What is our broader policy and strategy for dealing with the Syrian civil war?
- Will we strike in ways that support the moderate rebels, and are we prepared to follow up in the future? What is the full purpose of our strike plan? Are we going to confront Assad with the fact each new set of attacks on civilians will cost him far more than it is worth?
- Do we now have a credible strategy for aiding the moderate rebels after the strikes? The Administration has done a dismal job of explaining its humanitarian support to date and talking about its effects rather than its cost. Its efforts to arm the rebels have faltered, been extremely expensive, and been offset by limits on some of our Arab allies that have limited aid to moderates while money and weapons went to extremists. Do we now actually have a policy now that will have a consistent impact? Do we have support from key neighboring states? No one should have to wait 30 days for the administration to make this case.
- What is the overall humanitarian policy? Some 1,400 dead are important, but what will we do about some 1.7 million refugees outside Syria and some 4.25 million displaced in Syria? About the more than 117,000 dead and something like twice that in wounded? How can you single out one horrible, but relatively small event, and not have an overall policy involving measurable resources and effects?
- How real are the risks of supporting the rebel side? Vague rhetoric about 75% of the rebels being moderate does not support a strategy or provide a valid picture of the cost-benefits of supporting the rebels. What is the current mix of rebel capabilities? What can we do to boost the moderates and ensure that extremists do not take control of rebellion or post victory government? How will we control and monitor the flow of support?
- Do we have a clear commitment and plan to seek a negotiated solution? We may never be able to get a meaningful international effort to establish a negotiation, but the issue arises as to whether we have a credible plan to try. Equally important, will we seek to get a negotiated solution with or without formal international support rather than seek an unstable rebel victory? Can we show we are not creating a situation that will prolong a stalemate and immense human suffering or leave Syria a divided source of sectarian and ethnic tensions and anger affecting the entire region.

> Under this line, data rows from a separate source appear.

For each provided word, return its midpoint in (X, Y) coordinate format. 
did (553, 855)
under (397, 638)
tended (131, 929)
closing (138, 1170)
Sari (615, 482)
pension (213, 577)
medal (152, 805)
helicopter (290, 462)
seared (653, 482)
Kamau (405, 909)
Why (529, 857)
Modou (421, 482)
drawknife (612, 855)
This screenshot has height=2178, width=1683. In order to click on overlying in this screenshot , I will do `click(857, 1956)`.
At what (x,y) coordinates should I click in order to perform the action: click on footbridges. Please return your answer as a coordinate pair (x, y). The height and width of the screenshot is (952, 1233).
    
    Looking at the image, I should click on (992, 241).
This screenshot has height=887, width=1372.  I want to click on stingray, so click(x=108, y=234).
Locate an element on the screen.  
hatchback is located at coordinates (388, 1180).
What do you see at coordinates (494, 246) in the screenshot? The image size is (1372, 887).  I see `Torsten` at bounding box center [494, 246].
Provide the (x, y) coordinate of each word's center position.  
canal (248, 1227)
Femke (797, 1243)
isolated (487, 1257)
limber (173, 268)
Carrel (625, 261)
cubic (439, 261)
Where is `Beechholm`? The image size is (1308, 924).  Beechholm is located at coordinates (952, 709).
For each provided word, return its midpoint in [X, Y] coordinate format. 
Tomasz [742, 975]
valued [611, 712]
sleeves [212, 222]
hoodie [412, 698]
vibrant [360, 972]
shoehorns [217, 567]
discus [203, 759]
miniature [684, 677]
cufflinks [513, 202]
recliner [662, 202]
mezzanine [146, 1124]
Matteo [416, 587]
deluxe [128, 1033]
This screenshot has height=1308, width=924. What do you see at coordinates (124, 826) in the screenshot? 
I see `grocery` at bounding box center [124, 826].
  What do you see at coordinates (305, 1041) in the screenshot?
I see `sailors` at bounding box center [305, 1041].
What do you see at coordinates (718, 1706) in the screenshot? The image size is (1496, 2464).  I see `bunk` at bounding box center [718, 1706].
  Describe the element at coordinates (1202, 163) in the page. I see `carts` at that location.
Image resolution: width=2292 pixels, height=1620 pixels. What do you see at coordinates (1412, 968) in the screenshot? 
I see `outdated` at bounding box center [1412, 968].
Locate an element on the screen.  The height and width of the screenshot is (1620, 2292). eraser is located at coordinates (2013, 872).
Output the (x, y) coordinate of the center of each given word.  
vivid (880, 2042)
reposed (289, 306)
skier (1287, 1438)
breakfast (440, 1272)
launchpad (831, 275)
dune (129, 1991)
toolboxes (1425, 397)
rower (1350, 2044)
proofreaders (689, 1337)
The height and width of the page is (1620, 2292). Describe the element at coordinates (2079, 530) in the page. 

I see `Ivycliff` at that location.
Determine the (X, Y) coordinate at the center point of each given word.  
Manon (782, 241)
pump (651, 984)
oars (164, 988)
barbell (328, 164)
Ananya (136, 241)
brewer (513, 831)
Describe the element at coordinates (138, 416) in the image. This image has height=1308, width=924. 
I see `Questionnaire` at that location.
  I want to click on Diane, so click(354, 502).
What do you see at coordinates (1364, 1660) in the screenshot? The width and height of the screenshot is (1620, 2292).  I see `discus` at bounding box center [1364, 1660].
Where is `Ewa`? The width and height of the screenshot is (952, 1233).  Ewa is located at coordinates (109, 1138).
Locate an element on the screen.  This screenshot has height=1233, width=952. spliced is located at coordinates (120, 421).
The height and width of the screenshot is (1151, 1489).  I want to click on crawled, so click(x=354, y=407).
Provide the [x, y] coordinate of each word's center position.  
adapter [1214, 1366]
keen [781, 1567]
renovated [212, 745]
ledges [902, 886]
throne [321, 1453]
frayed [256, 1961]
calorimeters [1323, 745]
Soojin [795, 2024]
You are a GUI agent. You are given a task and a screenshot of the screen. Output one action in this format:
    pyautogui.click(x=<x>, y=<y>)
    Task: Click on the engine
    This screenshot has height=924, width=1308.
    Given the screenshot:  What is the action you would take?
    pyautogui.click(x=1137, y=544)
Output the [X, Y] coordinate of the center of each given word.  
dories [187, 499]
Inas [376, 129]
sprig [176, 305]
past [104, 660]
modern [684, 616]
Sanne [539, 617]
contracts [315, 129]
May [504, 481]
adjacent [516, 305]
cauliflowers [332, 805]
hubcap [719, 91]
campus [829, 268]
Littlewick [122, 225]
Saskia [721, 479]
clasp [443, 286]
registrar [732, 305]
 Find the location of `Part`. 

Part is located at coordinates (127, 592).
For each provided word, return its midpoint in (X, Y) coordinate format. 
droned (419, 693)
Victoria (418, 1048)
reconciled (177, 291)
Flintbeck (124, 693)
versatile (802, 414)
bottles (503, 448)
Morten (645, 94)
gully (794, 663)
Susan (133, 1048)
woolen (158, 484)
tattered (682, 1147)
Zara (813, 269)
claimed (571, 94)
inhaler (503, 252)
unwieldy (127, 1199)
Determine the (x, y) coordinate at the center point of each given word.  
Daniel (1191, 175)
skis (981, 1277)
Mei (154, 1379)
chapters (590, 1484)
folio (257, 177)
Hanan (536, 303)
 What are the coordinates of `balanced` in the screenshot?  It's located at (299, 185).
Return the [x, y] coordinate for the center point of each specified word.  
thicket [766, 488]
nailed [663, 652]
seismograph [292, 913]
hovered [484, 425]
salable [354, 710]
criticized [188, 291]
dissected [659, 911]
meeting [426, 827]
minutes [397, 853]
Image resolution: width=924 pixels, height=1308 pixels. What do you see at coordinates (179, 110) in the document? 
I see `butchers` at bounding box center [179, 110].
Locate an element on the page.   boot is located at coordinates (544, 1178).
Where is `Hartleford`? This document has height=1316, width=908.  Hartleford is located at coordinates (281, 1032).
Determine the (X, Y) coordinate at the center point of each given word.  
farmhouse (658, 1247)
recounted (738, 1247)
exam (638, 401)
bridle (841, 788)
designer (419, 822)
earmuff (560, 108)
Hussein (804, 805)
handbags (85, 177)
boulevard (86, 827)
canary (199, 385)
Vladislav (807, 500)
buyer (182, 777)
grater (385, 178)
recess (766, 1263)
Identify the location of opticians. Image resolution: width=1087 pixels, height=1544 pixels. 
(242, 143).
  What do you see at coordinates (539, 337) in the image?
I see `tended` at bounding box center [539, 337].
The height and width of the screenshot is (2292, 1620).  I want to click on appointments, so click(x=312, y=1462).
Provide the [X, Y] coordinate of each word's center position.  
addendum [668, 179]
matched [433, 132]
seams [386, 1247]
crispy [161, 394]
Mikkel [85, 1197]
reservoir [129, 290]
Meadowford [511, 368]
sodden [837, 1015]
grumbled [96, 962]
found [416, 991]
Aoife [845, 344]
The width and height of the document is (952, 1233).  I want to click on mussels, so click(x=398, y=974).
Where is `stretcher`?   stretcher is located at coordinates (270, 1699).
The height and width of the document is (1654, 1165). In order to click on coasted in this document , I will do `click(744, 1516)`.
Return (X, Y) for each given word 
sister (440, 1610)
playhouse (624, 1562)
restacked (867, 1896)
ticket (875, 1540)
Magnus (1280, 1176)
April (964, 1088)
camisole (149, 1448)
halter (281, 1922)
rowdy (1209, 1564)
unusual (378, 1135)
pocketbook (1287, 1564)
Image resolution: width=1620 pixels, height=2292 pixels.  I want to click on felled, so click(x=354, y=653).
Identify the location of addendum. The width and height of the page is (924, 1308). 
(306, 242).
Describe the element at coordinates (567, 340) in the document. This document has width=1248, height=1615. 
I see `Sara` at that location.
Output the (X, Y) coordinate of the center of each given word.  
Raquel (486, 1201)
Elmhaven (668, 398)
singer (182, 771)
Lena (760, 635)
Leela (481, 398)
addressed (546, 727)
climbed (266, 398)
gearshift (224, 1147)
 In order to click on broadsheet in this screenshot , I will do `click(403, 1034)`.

- What are the limits to U.S. action? Is the United States firmly committed to not deploying ground troops other than small elements of Special Forces and intelligence units? Will the United States set firm limits to support of the rebels than put the weight of responsibility and effort on them? Will it require allied support for humanitarian and military action as criteria for its own efforts? Are there definable limits and conditions for the use of air strikes and restrikes with cruise missiles?
What is the cost of not acting?
Regardless of any past mistakes or misjudgments, the acid test in many ways is the level of relative risk if the United States does not act. It is the comparative strategic impact of acting versus not acting on our regional Arab allies, Turkey, and Israel. It is the impact on regional stability and the growing conflict between Sunni and non-Sunni and between the vast majority of Sunni moderates and Islamist extremists. It is the impact on the credibility of U.S. sanctions, deterrence, and containment, and U.S. efforts to build up regional military partnerships. This case needs to be laid out in depth.
Anthony H. Cordesman holds the Arleigh A. Burke Chair in Strategy at the Center for Strategic and International Studies (CSIS) in Washington, D.C.